| What is required |
After locating the line with "[Navigation Search] (849, 156)", set down that line and all the lines that follow it, unchanged, to the end of the records; omit the pictures.

| Dataset records |

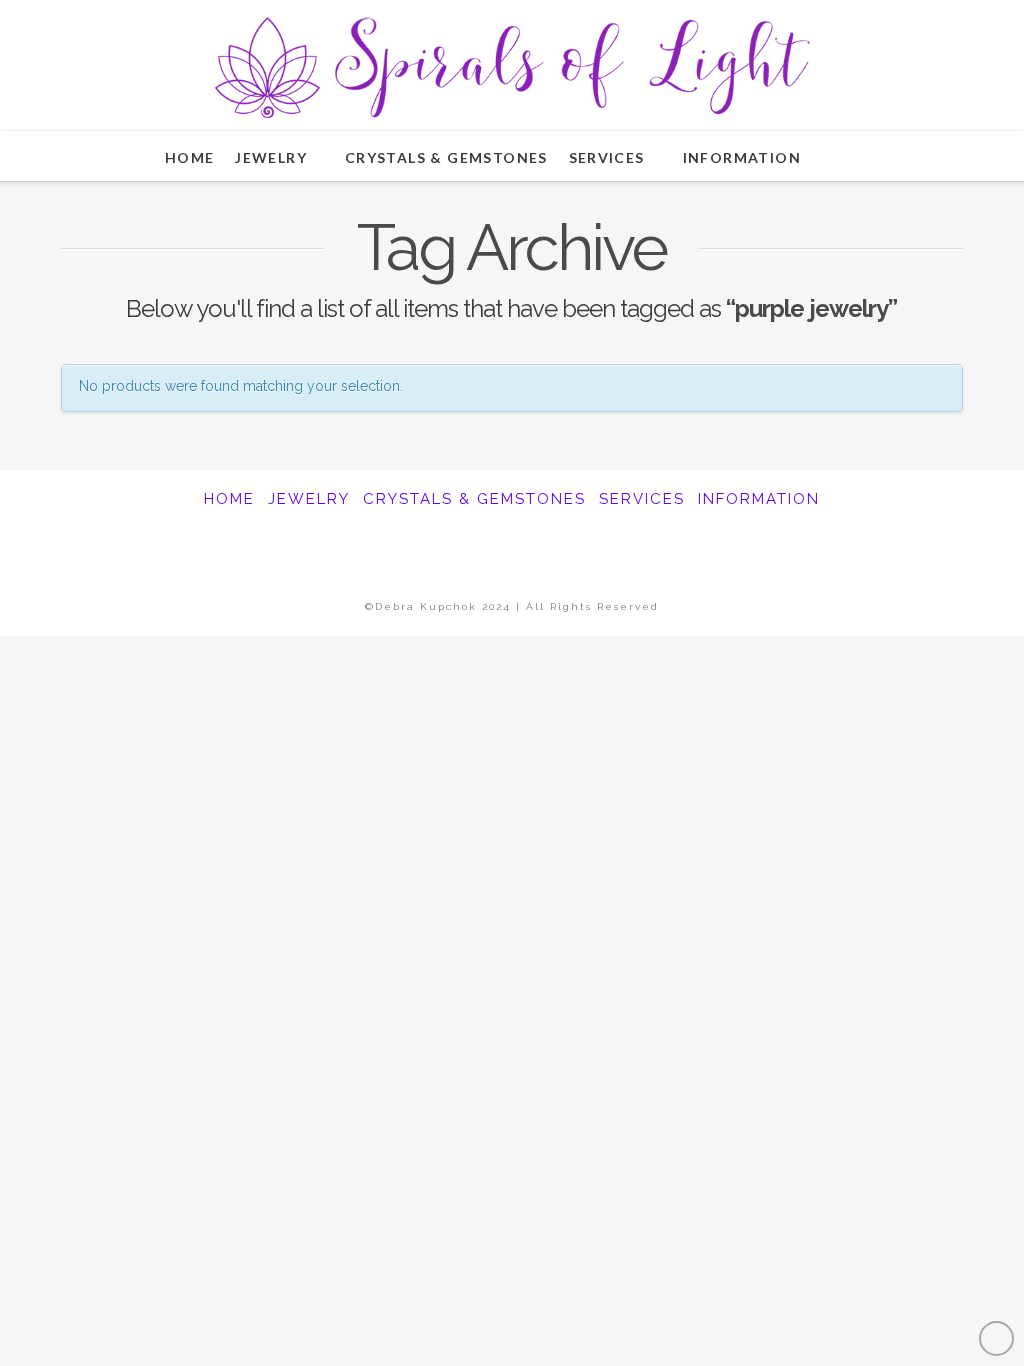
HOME (229, 499)
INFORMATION (759, 499)
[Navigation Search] (849, 156)
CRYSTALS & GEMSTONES (474, 499)
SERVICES (642, 499)
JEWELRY (309, 499)
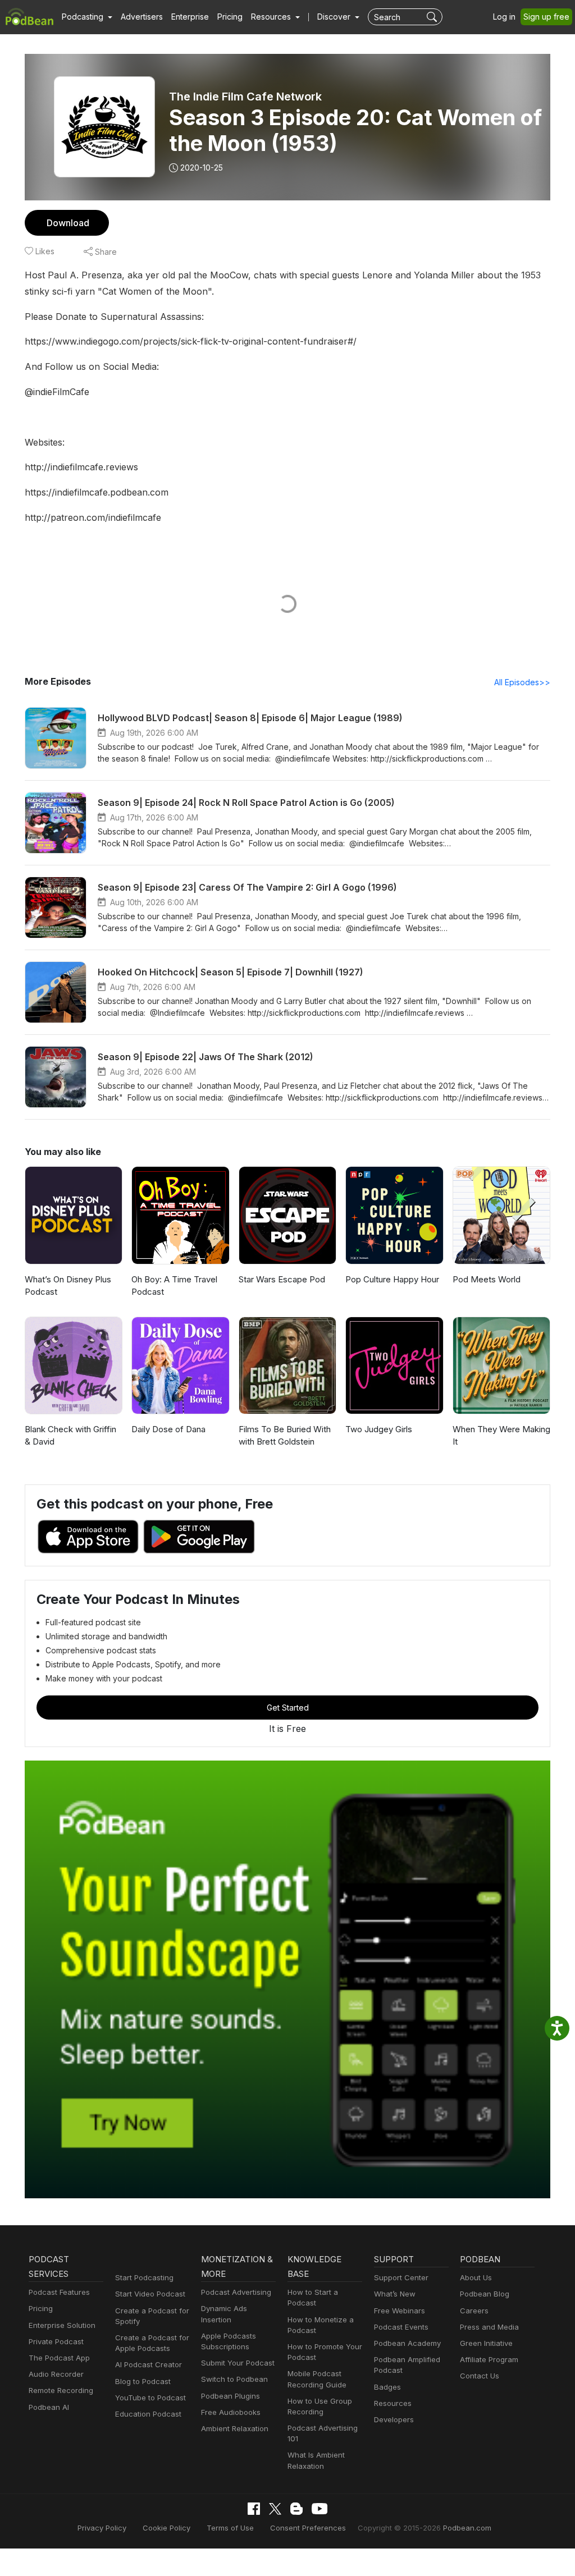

| Result |
[Navigation Search] (849, 156)
CRYSTALS & GEMSTONES (474, 499)
SERVICES (642, 499)
JEWELRY (309, 499)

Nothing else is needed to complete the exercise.